Tarou po wylądowaniu otrzepał się. Gdy samica położyła przed nim torbę, ob zignorował to i podszedł do niej uważnie jej się przyglądają.
- Jesteś cała? - spytał z troską. Tristana przytaknęła ledwo widocznym skinieniem pyszczka. Tarou podłożył swoją łapę pod jej pyszczek i skierował go tak, aby Tristana spojrzała w jego oczy.
- Mogłaś zrobić sobie ogromną krzywdę. - zauważył zabierając łapę.
- Wiem. - odparła cicho wadera.
- Dlaczego to zrobiłaś?
- Chciałam ci pomóc. - wyznała, a Tarou pokręcił głową.
- To była tylko torba. Nie musiałaś ryzykować by ją ściągnąć. - gdy basior to mówił, wadera znów spojrzała na swoje łapy. Samcowi zrobiło się jej żal. Chciała mu pomóc, to było naprawdę miłe z jej strony, ale nie chciał aby coś jej się stało. Podszedł do niej bliżej i otarł się głową o jej futro.

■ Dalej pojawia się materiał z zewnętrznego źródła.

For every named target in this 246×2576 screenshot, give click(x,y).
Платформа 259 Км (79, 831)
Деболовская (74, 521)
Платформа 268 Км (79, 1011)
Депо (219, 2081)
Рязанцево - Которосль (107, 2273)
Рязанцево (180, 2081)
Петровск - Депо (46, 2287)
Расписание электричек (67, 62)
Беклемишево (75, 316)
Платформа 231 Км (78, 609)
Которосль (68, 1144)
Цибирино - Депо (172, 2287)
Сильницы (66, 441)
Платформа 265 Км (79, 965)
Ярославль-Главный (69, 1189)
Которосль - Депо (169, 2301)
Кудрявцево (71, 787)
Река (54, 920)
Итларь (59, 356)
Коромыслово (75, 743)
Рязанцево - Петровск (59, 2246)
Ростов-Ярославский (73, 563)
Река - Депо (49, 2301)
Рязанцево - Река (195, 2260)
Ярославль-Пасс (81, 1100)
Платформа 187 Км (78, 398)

- Dziękuję ci. - powiedział z delikatnym uśmiechem. Następnie wyprostował się. Przez chwilę spoglądał na Tristanę z uśmiechem, a następnie podszedł do swojej torby i ponownie założył ją na siebie. Spojrzał na waderę, która stała ciągle w tym samym miejscu i patrzyła na niego z ciągle złożonymi do tyłu uszami. Basior uśmiechnął się do niej. Tristana często wydawała mu się bardzo delikatna. nie tylko jako wilk z charakteru, ale i fizycznie. To było w niej naprawdę urocze. Jednak pomimo swojej delikatności, potrafiła błysnąć determinacją i wspiąć się na to drzewo. Taro nigdy nie pomyślałby o takim rozwiązaniu.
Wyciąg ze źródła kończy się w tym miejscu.